Fue asesinado en el mismo país donde Simón Bolívar terminó su campaña libertadora. Donde El Libertador llegó a la majestad del reconocimiento americano como general triunfante, el hombre del que hablamos no pasaba de tener un puñado de hombres, sin comida y sin armas, amén de medicamentos y tecnología escasa que lo llevaron al fracaso y a la muerte postrera. Mientras Bolívar llegaba a ser el gran Libertador de América nuestro hombre fue catapultado al reconocimiento universal post mortem como el guerrillero heroico, cuando no santo laico de la revolución prometida. Desde entonces tres palabras lo identificaron en la galería de la historia: CHE.
Sus enemigos -porque en política hay enemigos- lo podrán definir como cruel, como sanguinario, como inmoral -¡fue guerrillero!-, pero nosotros, quienes sentimos el ardor de lo que es la explotación del capitalismo, quienes pensamos y luchamos por una nueva sociedad democrática, igualitaria y libre, donde todas las diferencias y las pluralidades sean posibles y necesarias, no podemos dejar de decir que este fue un hombre con pasión, y no volverá. El que tengamos que hacer la crítica de las armas -así como hacemos el arma de la crítica- no quiere decir que dejemos de lado su ejemplo.

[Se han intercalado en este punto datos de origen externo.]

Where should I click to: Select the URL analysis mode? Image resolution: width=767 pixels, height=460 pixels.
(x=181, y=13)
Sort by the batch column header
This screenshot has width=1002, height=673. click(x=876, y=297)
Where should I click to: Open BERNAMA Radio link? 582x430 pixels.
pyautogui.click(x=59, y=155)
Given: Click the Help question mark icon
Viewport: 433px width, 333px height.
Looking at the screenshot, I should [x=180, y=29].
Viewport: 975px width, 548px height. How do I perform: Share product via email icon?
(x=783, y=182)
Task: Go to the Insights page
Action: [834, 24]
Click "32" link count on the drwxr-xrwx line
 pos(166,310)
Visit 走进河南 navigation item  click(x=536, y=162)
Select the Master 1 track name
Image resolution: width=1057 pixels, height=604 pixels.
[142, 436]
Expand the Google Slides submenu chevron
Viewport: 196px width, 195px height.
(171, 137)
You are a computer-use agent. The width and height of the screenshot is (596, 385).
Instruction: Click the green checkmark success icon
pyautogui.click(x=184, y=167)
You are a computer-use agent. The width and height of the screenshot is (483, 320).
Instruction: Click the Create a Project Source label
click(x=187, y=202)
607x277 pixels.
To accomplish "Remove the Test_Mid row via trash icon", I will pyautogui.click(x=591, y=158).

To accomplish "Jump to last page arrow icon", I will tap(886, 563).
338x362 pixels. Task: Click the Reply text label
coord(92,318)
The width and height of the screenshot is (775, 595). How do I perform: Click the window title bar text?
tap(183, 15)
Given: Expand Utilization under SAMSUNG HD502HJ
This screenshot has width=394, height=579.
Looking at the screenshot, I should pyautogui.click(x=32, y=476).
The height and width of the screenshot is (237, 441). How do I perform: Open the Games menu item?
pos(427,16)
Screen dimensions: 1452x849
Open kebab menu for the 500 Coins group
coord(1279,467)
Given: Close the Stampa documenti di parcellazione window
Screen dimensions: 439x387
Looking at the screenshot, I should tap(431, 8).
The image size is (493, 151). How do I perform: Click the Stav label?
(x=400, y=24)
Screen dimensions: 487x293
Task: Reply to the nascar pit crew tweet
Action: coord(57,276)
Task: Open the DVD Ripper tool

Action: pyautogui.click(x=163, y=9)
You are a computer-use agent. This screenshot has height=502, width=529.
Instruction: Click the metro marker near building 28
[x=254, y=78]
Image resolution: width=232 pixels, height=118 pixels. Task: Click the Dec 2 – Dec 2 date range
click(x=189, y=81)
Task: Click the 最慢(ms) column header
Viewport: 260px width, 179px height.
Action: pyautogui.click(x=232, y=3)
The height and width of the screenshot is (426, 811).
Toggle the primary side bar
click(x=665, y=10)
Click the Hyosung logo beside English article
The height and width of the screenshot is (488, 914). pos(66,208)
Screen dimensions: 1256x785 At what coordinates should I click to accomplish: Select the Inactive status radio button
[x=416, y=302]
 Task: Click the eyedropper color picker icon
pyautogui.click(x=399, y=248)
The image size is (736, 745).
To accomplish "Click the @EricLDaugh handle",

Su vida fue un mensaje, una gran oda a la existencia, al compañerismo que no conoce egoísmos y sí entrega y sacrificios permanentes. Que haya sido comunista, ateo o el más reconocido guerrillero de todos los tiempos es lo de menos; lo de más es que enseñó la inconformidad, la rebeldía y el espíritu revolucionario. Y eso no se paga con nada, sólo con el respeto y la dignidad que hay que tenerle a un hombre en su condición de Hombre.
Si hay un hombre nuevo, ese fue el Comandante Ernesto Guevara de la Serna (1928-1967).